Siamo nel regno della Sanguisorba dodecandra e della viola comollia, endemismi floristici riscontrabili solo fra queste cupe dimensioni alpestri, ma difficili da scorgere, un po’ come la mitica rosa amara del Monte Analogo. Attraverso il Passo del Biorco si entra nella maestosa Val d’Arigna al cospetto del gotico e selvaggio quadro di immani scaglioni d’arenaria del Dente e del Pizzo di Coca, che racchiudono e ombreggiano la Vedretta dei Marovin: il ghiacciaio più basso delle Lombardia la cui fronte arriva a circa 2050 m.
Per proseguire verso oriente, dal rifugio Baita Pesciola ci sono solo due possibilità: scendere nel profondo imbuto della Val Malgina per riguadagnare poi quota fino a Steppaséghel, oppure avventurarsi nella traversata alta della valle, fra le creste e i ghiacciaietti delle Cime dei Cagamei. Quest’ultima soluzione è purtroppo ancora da segnalare, ma è anche quella più logica e paesaggisticamente appagante; occorre però essere munti di piccozza, corda e ramponi. Raggiunto il Passo del Diavolo di Malgina con la sua tipica sagoma conica, abbandoniamo le severe atmosfere del settore centrale orobico.
Val Bondone, Val Caronella e Val Belviso, verdeggianti di boschi e pascoli c’accompagnano verso il Passo d’Aprica.
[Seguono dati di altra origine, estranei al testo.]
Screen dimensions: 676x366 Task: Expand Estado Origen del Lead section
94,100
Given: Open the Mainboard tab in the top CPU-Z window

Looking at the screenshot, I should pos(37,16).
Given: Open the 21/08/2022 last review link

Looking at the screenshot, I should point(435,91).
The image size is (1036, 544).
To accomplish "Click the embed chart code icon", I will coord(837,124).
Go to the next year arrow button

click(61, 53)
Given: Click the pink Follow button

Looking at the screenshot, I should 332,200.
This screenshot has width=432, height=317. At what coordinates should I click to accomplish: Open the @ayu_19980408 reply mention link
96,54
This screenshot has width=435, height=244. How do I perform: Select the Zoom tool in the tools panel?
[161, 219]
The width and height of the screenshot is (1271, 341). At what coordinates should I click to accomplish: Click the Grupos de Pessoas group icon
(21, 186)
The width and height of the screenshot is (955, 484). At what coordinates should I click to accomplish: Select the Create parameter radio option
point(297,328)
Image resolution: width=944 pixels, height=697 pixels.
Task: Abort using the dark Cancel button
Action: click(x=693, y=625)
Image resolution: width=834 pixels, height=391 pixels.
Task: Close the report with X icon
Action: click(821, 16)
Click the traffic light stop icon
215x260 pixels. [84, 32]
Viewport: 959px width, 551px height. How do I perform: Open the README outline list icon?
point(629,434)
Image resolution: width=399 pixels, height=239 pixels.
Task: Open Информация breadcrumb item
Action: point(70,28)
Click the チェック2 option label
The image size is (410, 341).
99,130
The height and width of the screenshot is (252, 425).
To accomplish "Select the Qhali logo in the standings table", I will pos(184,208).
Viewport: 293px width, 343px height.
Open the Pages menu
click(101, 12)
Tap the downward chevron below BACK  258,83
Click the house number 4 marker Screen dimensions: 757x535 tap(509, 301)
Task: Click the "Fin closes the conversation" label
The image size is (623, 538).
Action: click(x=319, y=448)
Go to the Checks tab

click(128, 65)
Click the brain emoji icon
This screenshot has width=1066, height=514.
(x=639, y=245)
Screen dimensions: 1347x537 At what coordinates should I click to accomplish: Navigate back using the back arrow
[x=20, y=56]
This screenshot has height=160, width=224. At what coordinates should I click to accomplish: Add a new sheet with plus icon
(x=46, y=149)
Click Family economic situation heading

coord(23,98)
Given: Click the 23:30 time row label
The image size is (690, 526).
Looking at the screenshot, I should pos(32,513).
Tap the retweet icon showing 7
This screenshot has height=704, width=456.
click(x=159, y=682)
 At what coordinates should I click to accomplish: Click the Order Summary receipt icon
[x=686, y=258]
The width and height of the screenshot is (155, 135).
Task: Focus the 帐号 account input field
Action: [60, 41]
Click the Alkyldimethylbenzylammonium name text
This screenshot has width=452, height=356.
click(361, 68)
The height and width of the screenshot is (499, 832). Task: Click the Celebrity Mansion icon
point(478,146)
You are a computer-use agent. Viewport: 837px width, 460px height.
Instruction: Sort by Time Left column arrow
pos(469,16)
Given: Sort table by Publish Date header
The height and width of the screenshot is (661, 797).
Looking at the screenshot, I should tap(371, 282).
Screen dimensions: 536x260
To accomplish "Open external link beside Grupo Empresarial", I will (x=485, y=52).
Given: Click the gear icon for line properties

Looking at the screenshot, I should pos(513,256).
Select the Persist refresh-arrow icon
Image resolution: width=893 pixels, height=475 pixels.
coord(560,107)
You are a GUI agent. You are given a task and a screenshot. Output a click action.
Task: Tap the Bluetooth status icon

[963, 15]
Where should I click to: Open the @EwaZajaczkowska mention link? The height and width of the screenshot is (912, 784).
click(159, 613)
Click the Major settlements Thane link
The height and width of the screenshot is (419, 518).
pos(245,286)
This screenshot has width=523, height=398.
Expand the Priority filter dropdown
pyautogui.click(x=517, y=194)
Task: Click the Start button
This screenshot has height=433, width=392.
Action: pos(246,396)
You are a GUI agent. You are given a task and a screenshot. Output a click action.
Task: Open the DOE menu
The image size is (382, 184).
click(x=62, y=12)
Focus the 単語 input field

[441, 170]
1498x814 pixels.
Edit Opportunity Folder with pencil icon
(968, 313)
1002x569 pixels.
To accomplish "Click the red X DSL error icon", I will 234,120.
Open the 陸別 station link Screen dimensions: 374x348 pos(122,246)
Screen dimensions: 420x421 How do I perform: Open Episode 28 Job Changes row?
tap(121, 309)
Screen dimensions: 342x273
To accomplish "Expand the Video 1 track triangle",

Presso i laghi di Torena, sostiamo alla ricerca dei segni dei nostri antenati preistorici. Coppelle ed affilatoi costellano le pietre affioranti attorno ai laghi, una posizione mozzafiato sulla Valtellina e la massiccia presenza del Monte Torena suscitano arcane e magiche atmosfere.
Siamo alla fine del trekking, ma tanti giorni passati in solitudine ci rendono riluttanti ad abbandonare queste splendide montagne. Quasi d’improvviso le piste e gli impianti di sci dell’Aprica ci comunicano, però, che abbiamo nuovamente varcato un confine tornando nella modernità.